En un an, nouveauté radicale donc, l’arrivée de « liseuses » sur lesquelles on ne se pose plus la question de savoir si c’est mieux que le livre ou moins bien : ceux qui ont chez eux un Kindle ou une Sony s’en servent, et s’en servent au quotidien. S’en servent avec évidence [6], et s’en servent autrement que le livre : ce sont les usages de lecture, y compris la lecture lente et dense auparavant réservée au livre, qui changent. Bien sûr c’est encore très mobile : d’autres appareils vont surgir, certains associés à des bouquets de presse magazine, utilisant mieux la wifi, en attendant les écrans souples détachables côté encre numérique, mais voir aussi la révolution qu’est le MacAir côté des rétro-éclairés (ah, s’il n’était pas si cher…). Déjà, sur la Sony, on bénéficie de l’application FeedBooks qui transforme en quasi livre instantané nos flux RSS. Probable qu’en novembre on aura droit à quelques coups de cymbale, avec la commercialisation de la Sony en lien direct avec les fonds éditeurs.

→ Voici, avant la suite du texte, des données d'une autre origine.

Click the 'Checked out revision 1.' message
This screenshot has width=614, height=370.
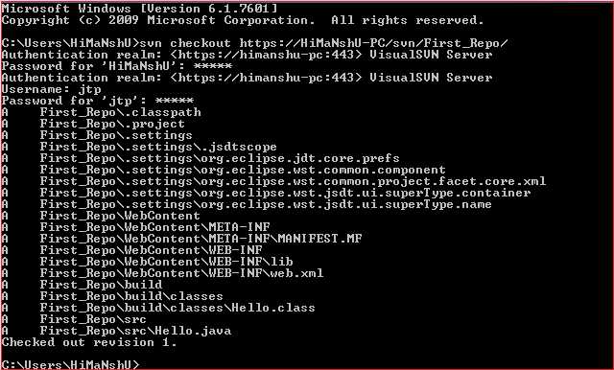pos(89,342)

Mais ça ne nous concerne qu’en partie : l’édition a les moyens lourds nécessaires pour prendre ses virages. Seulement, pour ce qui concerne le « contemporain », le virage nous appartient à nous seuls, à nous de forger nos contenus, de dire les contenus qui comptent, d’élaborer sur Internet la forme vivante de ces contenus.

Pénitents avec livre, Bourgogne 14ème siècle, MET New York

Pour nous, auteurs, c’est aussi le début d’un combat de fond, qui commence à s’imposer comme vraiment urgent, et mobilisant l’ensemble de ceux qui écrivent : l’exception française au droit commercial, contrat d’édition signé une fois pour toutes et valable jusqu’à 70 ans post-mortem, n’est plus acceptable. Ne serait-ce qu’en cela qu’il contraint chaque auteur à publier à tout prix, tous les ans ou tous les deux ans, s’il veut continuer d’en vivre. A nous d’imposer au cas par cas à nos éditeurs un contrat limité à 5 ou 10 ans, et qui nous laisse le droit ensuite d’exploiter les versions numériques, ou rééditions augmentées ou reprises.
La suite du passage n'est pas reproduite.